So I have two choices.
The first, stay where I am, doing my best to tolerate and accept things as they are. Sometimes I have to listen to music whether I want to or not just to ensure that I can drown out what I don’t want to listen to which is him. It’s not terrible to have to listen to nice music but usually I would choose to listen to music rather than be forced to because the alternative isn’t pleasant.

Choice number two, is to find myself another small campervan and live in that. And that’s not easy either because I have been looking. It has to be small it has to be something I can live in and it has to be something I can get to see. Most of these things are miles away some of them will take 15 hours by public transport to get to. And it’s very difficult to make a decision when you’re in a state of desperation. I’m not even sure it’s right for me to do this but it would at least put me back into being in the world the way I want to be not subject to any body else’s issues. It is also possible for me to have something converted it would take several months it’s not cheap but it is possible. And yet I’m not doing anything about it. It’s a lot cheaper to live in a van then it is to live in a room, a lot cheaper. And I can park it anywhere I feel comfortable to park it in. I can go back to my hometown of Penzance I know exactly where I would put it but it’s quite a lonely experience and that was before the pandemic when I could access the library. it’s not a big place and with the shops closed it’s going to be very difficult. People buy things off eBay and Amazon I won’t have an address so have to rely on what’s open. Not easy living in my world.

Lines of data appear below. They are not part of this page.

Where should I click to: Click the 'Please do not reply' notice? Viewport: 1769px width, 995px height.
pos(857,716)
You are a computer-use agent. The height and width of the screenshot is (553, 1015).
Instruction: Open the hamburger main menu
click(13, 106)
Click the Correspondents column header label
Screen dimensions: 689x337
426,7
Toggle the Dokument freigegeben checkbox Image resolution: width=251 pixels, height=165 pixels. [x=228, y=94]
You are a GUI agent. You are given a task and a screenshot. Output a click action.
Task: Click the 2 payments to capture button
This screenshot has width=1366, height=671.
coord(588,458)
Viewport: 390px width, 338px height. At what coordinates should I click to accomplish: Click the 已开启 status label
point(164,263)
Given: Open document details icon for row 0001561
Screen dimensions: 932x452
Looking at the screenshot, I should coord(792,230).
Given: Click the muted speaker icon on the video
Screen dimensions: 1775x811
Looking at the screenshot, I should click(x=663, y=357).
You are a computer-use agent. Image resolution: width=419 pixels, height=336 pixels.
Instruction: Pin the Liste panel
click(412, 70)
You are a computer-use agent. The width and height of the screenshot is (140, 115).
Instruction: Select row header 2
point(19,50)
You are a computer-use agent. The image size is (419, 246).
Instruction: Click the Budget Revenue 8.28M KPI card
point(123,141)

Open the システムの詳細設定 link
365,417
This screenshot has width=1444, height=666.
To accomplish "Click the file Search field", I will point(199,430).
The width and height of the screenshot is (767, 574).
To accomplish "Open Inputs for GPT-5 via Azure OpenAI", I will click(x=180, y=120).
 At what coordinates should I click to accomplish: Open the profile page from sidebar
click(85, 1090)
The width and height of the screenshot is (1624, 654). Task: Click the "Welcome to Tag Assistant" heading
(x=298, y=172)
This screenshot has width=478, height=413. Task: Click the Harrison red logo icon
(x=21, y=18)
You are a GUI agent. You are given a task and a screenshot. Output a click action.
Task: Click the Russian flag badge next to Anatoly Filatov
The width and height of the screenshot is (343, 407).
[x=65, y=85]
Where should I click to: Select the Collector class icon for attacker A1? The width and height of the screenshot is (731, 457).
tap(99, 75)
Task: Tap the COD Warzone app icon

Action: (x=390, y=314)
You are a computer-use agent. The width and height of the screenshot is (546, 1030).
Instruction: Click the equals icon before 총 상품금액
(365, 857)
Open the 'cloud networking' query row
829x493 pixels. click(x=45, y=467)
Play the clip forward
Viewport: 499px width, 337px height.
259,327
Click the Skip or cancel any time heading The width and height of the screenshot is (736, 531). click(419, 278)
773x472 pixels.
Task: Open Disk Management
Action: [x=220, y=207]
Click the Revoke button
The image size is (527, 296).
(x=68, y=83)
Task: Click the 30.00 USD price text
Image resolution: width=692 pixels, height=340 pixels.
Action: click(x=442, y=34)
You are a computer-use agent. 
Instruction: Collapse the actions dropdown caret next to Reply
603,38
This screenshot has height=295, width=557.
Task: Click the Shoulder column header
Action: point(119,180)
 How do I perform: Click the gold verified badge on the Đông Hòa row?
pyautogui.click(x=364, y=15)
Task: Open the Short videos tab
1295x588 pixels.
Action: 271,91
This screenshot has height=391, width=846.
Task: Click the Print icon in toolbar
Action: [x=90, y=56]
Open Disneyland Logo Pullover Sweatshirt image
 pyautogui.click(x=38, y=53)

I ought to be grateful for small mercies. I have somewhere to live it’s warm and comfortable and when I close the door there’s only me, and sometimes extra sound and smoke, and who knows what the future can bring. I have to believe that things happen for a reason and I am where I need to be. I can’t live in a state of the grass is greener over there. I just can’t.

I too can believe things happen for a reason and you're exactly where you need to be, for now.

The opportunity to get home to Penzance will arise
but not just yet.
(look forward to recognising the opportunity when it does come around.Quite exciting to wonder how it might :))

You're warm, safe and dry with a bed to sleep in at the moment while you're learning about, and pushing through your limits, patience and tolerance.
We can't know what we're capable of until our mettle is tested.

For what it's worth I admire how you're NOT hunting your noisy neighbour for sport or haven't doused him in petrol just praying for him to light up another cigarette :)
In the midst of your frustration you're calmly considering options for change.
(inspirational)

Keep on writing and using the ear plugs.
Rolled blankets and towels are great for blocking the bottoms of doorways.
If you're out walking, try mindfulness to appreciate the nature in your environment and the open space.
(and absence of neighbour :) )

Have you ever tried scoring your frustration? irritation?